To me, this is what Faulkner was underscoring with such relentless clarity when he refused to grant sovereignty to the word was. Not that clocks deceive us, nor that history can be undone, but that existence itself is deeper than chronology, that a human soul is not a procession of abandoned selves marching away into darkness, but a single, immeasurable present in which every love remains capable of gratitude, every grief remains capable of tenderness, every joy continues quietly illuminating the rooms it once entered, and every act of mercy offered today reaches, by ways invisible but no less real, toward every yesterday that formed the hand now extending itself to another.
In that famous interview with Stein, who was 19 when they met to his infatuated 56 and soon to become the rare lover to whom he actually proposed marriage (she wisely declined), Faulkner was revisiting a theme from his 1951 novel, Requiem for a Nun: “The past is never dead. It’s not even past.”
And if this is so, then growing older need not be understood chiefly as the gradual surrender of strength, or speed, or certainty, but as the rare privilege of seeing more of one’s own life at once. The horizon widens. The scattered fragments begin, however imperfectly, to reveal their hidden design.
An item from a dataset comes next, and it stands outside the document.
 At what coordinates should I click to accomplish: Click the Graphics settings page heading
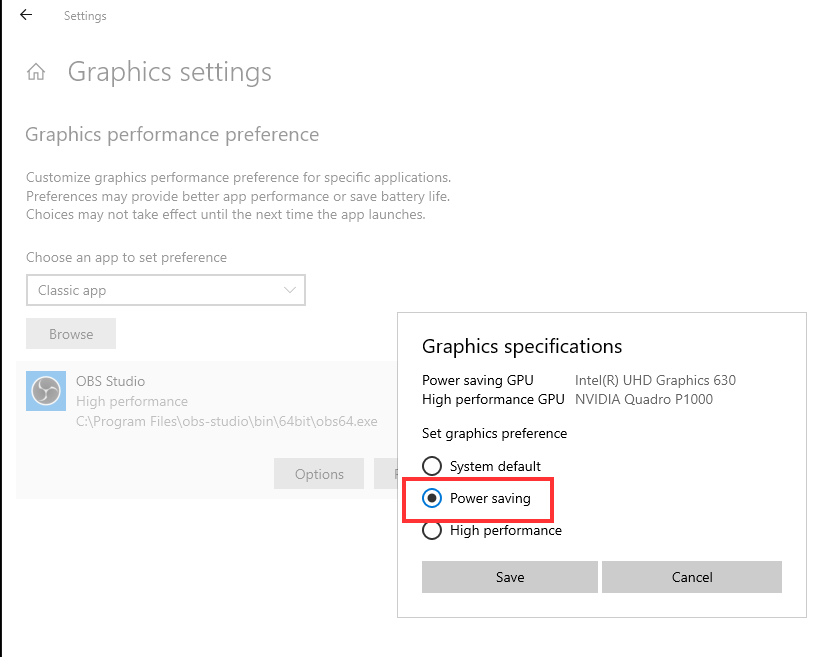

One discovers that the child, the parent, the labourer, the lover, the mourner, the dreamer and the elder have never been strangers politely introducing themselves one after another, but companions who have walked together from the beginning, each carrying what the others lacked, each waiting for enough years to pass before it could finally be seen that there had never been a was at all, but only the vast and mysterious is, within which every faithful thing, every broken thing, every forgiven thing, still lives.
At the very least, this is a positive, optimistic way to look at aging — to which it is not always easy to subscribe. Here’s something else Faulkner said to Stein — who went on to become one of the “radical chic” figures of the New Journalism of half a century ago — quoted in the Paris Review interview that launched her career as the chronicler nonpareil of the lives of rich, privileged and famous Americans, from Robert Kennedy to Andy Warhol muse Edie Sedgwick:
“If was existed, there would be no grief or sorrow.”
Who can say whether she still believed this in 2017, when at 83 she ended her life by leaping from the same Manhattan penthouse apartment from which Gloria Vanderbilt’s son Carter (older brother to CNN’s Anderson Cooper) had theatrically plunged to his death 29 years before?